__EXERCISE INSTRUCTIONS__
Each of the entries below is to be written out exactly, and the images skipped.

__MATERIAL FOR THIS TASK__
= = = = =

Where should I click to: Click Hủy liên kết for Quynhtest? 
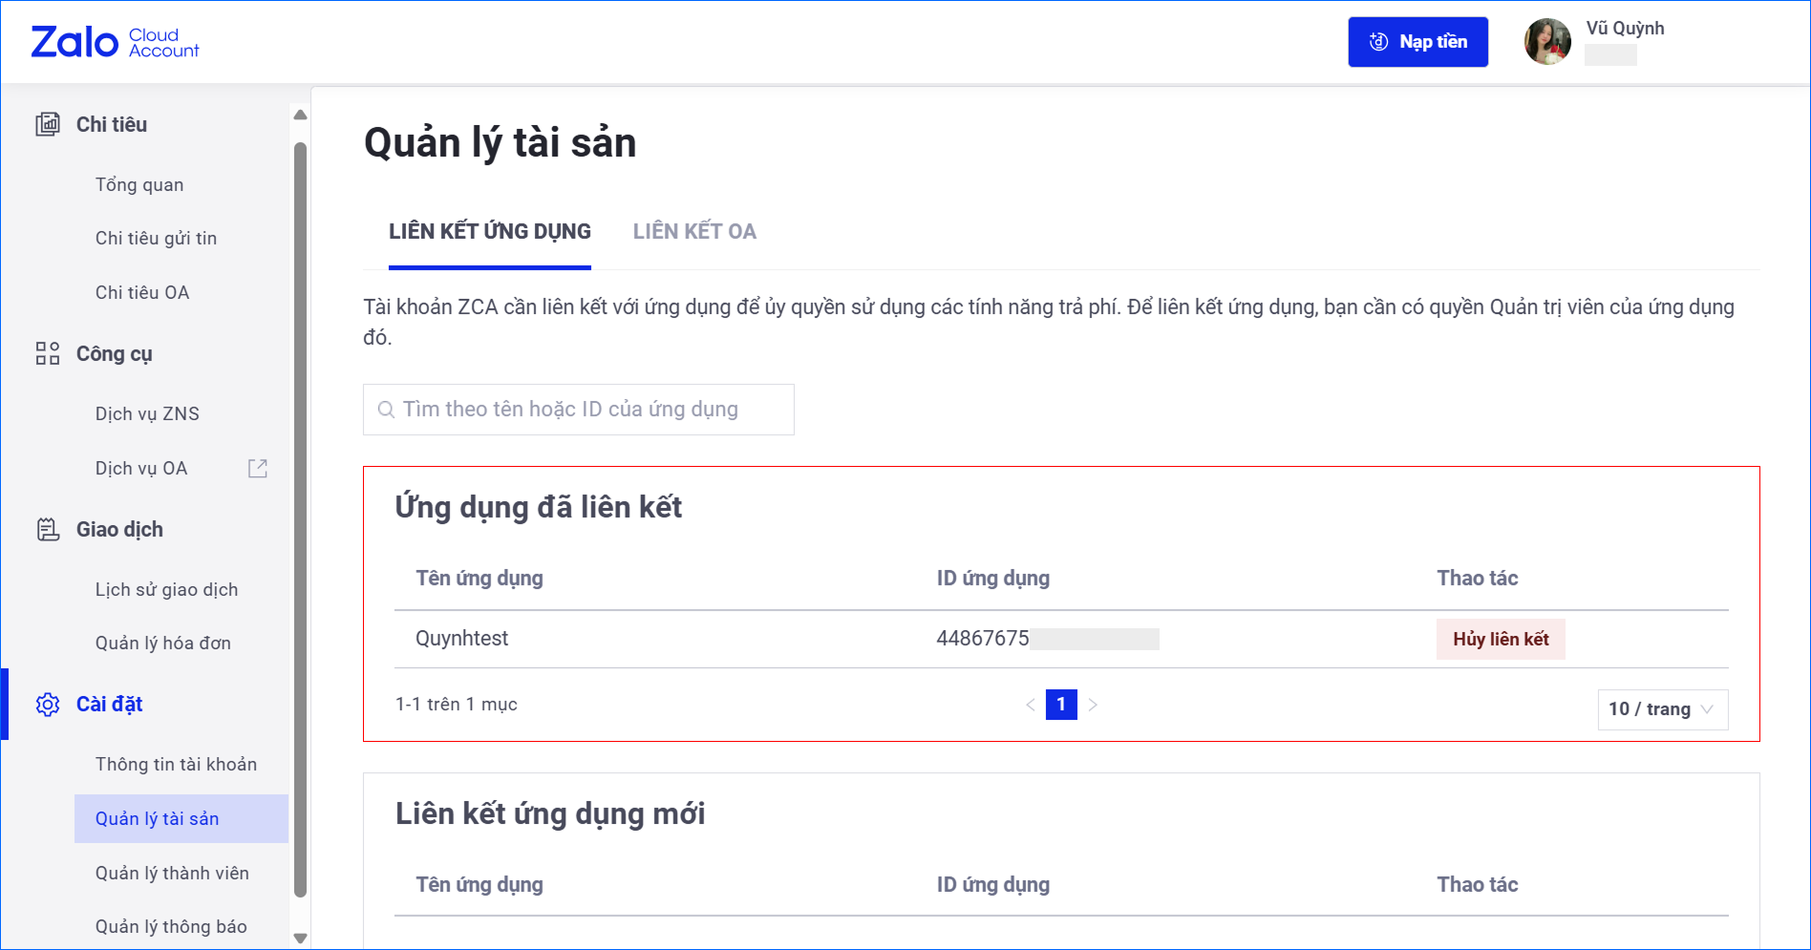(1500, 639)

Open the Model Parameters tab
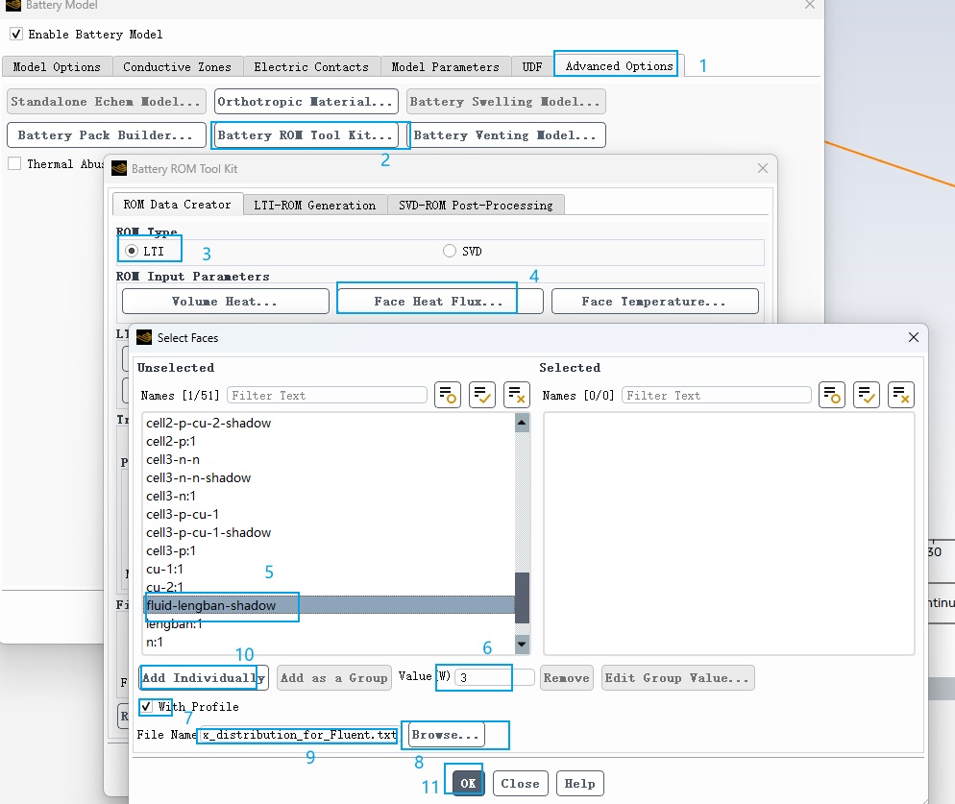point(445,67)
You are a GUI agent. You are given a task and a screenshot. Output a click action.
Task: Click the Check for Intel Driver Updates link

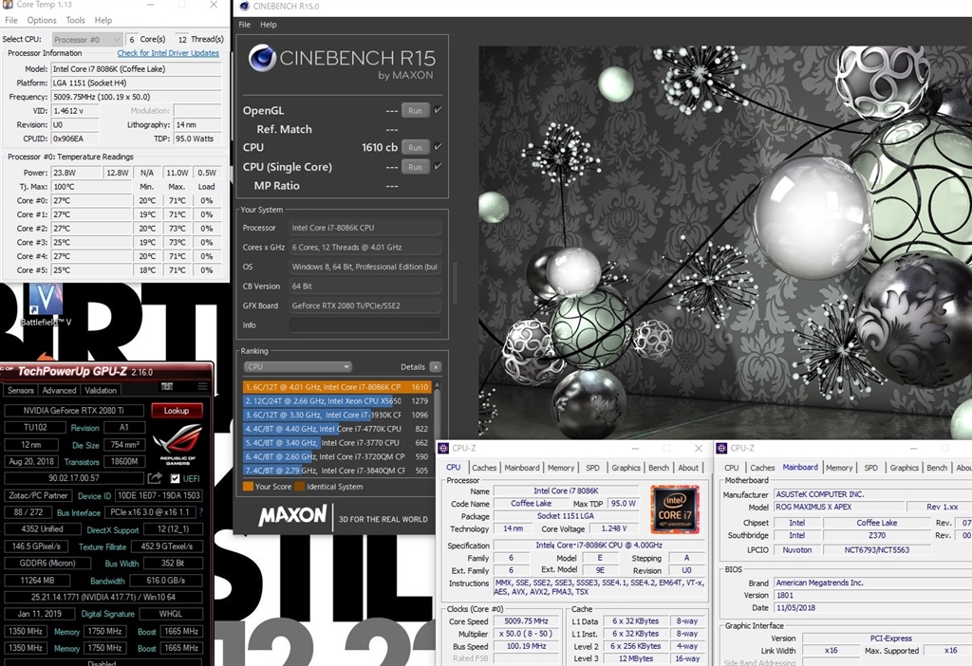tap(168, 53)
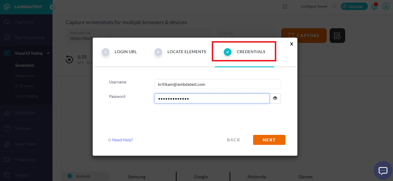
Task: Click the notification bell icon
Action: click(x=374, y=6)
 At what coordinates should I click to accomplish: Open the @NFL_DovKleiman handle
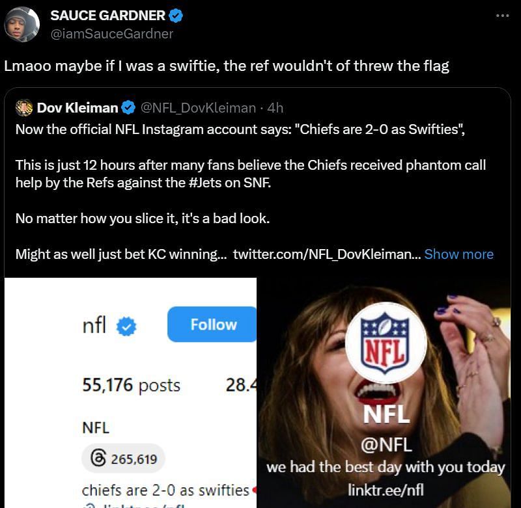click(x=198, y=108)
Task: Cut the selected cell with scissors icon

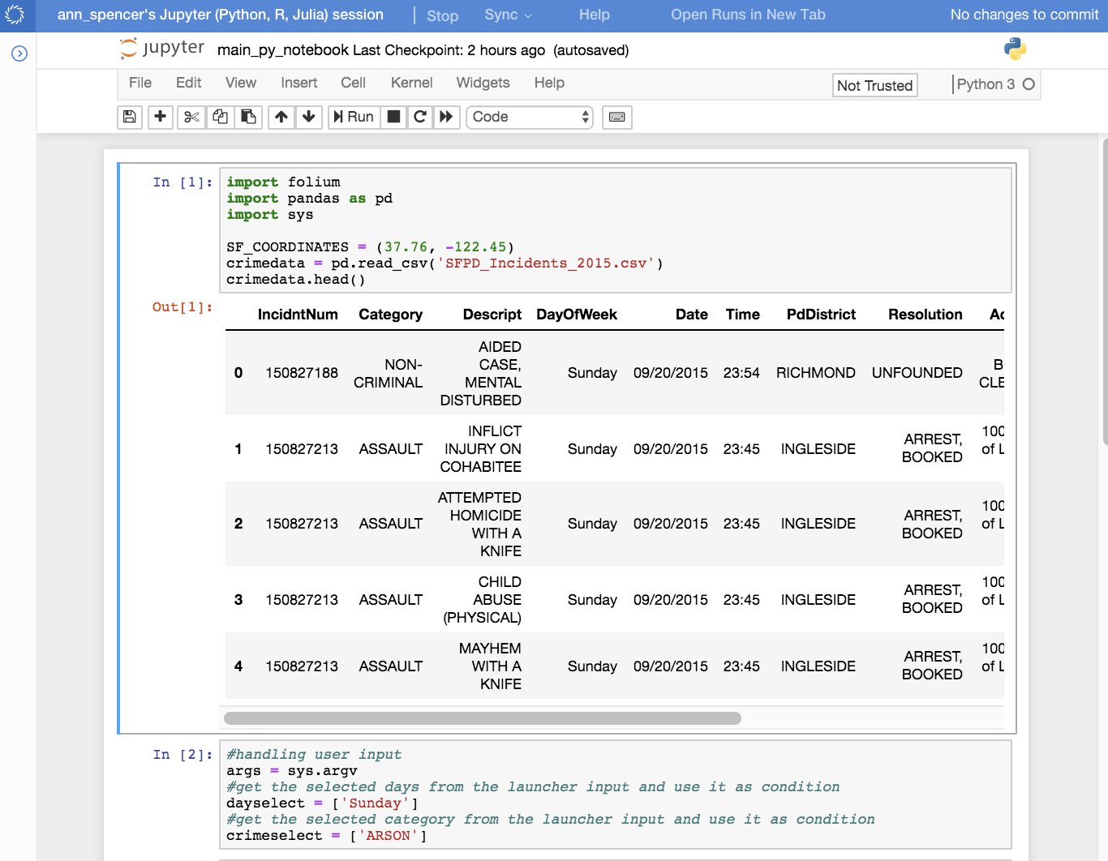Action: [x=191, y=117]
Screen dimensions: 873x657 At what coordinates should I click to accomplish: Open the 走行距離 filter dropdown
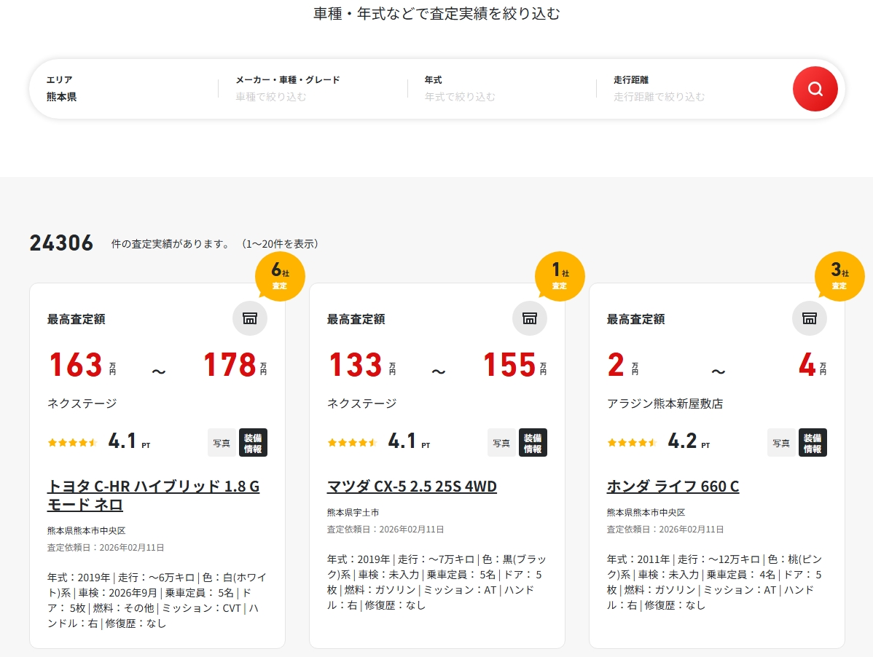(691, 89)
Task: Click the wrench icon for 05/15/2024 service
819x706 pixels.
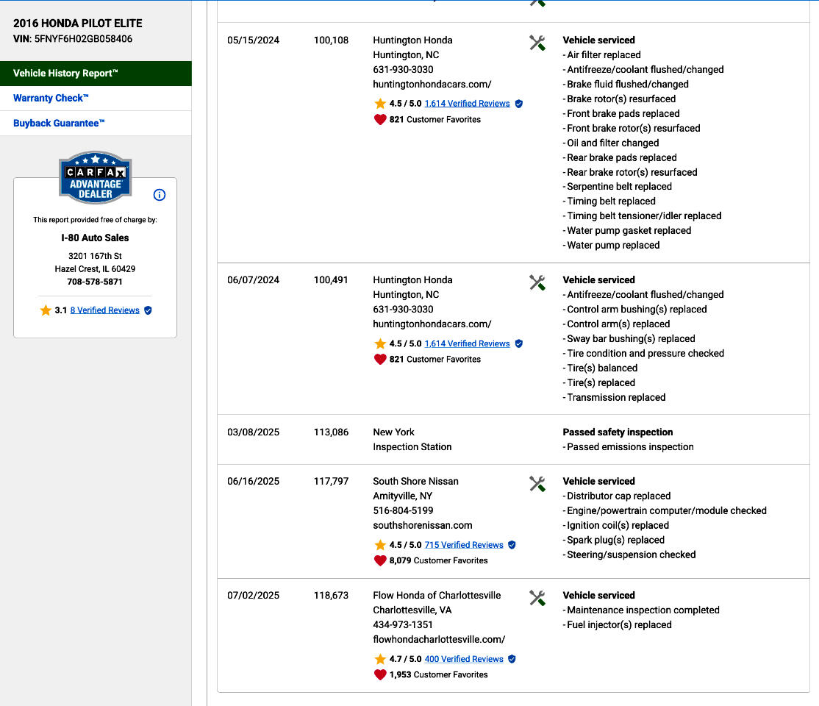Action: [537, 43]
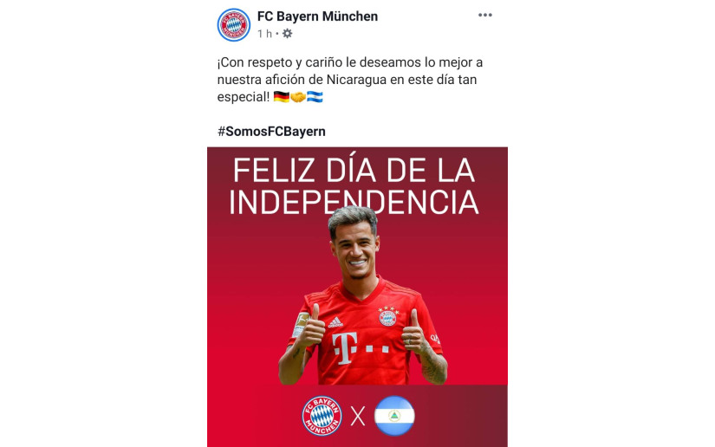Open the '1 h' post timestamp
This screenshot has width=715, height=447.
tap(264, 34)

= = = = =

__RESULT OF THIS EXERCISE__
Where should I click to: Click Hủy liên kết for Quynhtest? 
(1500, 639)

Open the Model Parameters tab
point(445,67)
You are a GUI agent. You are given a task and a screenshot. Output a click action.
Task: Click the Check for Intel Driver Updates link

tap(168, 53)
Task: Click the notification bell icon
Action: click(x=374, y=6)
 At what coordinates should I click to accomplish: Open the @NFL_DovKleiman handle
click(x=198, y=108)
Task: Cut the selected cell with scissors icon

Action: [x=191, y=117]
Screen dimensions: 873x657 At what coordinates should I click to accomplish: Open the 走行距離 filter dropdown
(691, 89)
Task: Click the wrench icon for 05/15/2024 service
819x706 pixels.
Action: [537, 43]
Open the '1 h' post timestamp
This screenshot has width=715, height=447.
tap(264, 34)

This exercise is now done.